Text under study:
——
Many people think of PTSD as something that affects those who have had traumatic experiences while serving in the military, but it can affect anyone who has experienced a traumatic situation.
Post-Traumatic Stress Disorder (PTSD) is the name given to a set of symptoms that some people develop after experiencing major traumatic events. The traumatic event can be a single incident or take place over many months or years.
The condition can be brought on by events such as serious traffic accidents, rape or sexual abuse, domestic violence, physical assault, traumatic childbirth, witnessing a violent death or virtually any other situation that is exceptionally threatening or catastrophic and likely to cause distress in almost anyone.
Symptoms of PTSD
People living with PTSD often experience repeated and intrusive distressing memories of the event.
There may also be a feeling of reliving (or ‘re-experiencing’) the event through ‘flashbacks’ or ‘nightmares’, which can be very distressing and disorientating. There can also be physical reactions such as shaking and sweating.
More recently, complex PTSD has also been identified, which may harbour similar symptoms to PTSD, but with additional symptoms such as difficulty controlling your emotions, constant feelings of hopelessness, dissociative symptoms such as depersonalisation, and many more.
——
Task set:
1: Reproduce everything in the PTSD text from "There may also" down to "shaking and sweating.".
2: Answer these questions using the PTSD text.
(a) Over what span of time can the traumatic event take place?
(b) Which two physical reactions are named?
(c) Which dissociative symptom is given as an example for complex PTSD?

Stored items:
——
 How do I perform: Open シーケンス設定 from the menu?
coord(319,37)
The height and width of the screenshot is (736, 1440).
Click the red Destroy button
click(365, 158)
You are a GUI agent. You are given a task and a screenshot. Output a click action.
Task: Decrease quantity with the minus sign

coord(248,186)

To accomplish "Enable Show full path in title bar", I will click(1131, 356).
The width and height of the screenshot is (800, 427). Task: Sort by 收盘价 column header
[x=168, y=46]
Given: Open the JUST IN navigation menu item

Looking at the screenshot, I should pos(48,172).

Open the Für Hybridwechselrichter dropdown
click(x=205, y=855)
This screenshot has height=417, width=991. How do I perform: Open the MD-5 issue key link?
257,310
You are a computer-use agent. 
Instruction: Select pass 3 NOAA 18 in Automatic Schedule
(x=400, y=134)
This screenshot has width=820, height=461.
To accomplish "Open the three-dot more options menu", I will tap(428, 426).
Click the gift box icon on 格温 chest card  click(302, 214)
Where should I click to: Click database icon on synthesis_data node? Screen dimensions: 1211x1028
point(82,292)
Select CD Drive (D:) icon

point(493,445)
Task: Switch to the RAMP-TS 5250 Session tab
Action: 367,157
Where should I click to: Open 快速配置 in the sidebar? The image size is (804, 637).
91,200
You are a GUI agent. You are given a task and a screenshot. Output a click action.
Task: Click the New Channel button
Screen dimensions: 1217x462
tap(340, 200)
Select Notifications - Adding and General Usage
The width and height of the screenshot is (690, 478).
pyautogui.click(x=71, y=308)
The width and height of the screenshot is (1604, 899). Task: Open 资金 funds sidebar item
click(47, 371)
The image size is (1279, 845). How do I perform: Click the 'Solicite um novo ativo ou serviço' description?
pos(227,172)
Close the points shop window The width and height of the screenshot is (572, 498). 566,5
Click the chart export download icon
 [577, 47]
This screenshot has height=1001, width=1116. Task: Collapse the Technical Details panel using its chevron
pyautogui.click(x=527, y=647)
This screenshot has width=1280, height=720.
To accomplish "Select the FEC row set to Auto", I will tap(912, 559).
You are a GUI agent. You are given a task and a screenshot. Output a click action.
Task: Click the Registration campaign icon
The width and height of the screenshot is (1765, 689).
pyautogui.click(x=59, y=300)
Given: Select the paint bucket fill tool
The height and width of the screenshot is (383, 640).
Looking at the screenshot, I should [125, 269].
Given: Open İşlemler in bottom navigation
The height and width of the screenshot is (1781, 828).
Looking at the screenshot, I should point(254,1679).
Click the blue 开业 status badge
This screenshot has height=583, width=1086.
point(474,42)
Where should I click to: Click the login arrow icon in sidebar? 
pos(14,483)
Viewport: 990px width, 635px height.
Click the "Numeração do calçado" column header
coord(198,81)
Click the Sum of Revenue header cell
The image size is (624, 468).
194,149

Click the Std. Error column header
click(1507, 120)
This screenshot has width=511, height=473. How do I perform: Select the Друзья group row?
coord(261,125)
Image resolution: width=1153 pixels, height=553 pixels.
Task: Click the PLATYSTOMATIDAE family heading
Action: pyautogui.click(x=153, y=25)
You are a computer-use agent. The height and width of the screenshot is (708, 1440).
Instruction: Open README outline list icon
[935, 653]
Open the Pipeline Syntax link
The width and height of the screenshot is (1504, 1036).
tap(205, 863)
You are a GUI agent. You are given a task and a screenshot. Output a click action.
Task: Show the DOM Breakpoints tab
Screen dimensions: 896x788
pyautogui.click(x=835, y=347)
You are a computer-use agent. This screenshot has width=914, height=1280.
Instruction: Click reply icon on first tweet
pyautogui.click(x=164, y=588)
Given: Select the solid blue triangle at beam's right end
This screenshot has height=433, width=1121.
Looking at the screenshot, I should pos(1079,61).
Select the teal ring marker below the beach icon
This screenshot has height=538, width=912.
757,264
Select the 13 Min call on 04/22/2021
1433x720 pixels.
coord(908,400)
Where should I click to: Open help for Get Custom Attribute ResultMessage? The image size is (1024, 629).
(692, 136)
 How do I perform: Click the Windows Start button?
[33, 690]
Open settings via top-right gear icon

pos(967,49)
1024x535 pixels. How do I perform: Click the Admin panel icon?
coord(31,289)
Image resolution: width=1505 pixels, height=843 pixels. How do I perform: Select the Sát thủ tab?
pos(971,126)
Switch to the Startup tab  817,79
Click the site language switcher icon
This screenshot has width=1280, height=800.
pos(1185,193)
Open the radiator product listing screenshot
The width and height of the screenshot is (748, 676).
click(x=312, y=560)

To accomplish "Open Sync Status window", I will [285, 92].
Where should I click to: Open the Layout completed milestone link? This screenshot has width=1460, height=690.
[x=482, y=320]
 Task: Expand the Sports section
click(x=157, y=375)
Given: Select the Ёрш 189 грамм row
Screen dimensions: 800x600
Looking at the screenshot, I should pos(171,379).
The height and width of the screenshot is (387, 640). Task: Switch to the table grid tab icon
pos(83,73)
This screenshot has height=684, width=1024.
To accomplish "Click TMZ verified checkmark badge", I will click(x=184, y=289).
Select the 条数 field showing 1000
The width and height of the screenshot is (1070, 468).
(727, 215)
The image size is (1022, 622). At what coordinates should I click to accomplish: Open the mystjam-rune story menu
——
List of answers:
1:
There may also be a feeling of reliving (or ‘re-experiencing’) the event through ‘flashbacks’ or ‘nightmares’, which can be very distressing and disorientating. There can also be physical reactions such as shaking and sweating.

2:
(a) It can be a single incident or take place over many months or years.
(b) Shaking and sweating.
(c) Depersonalisation.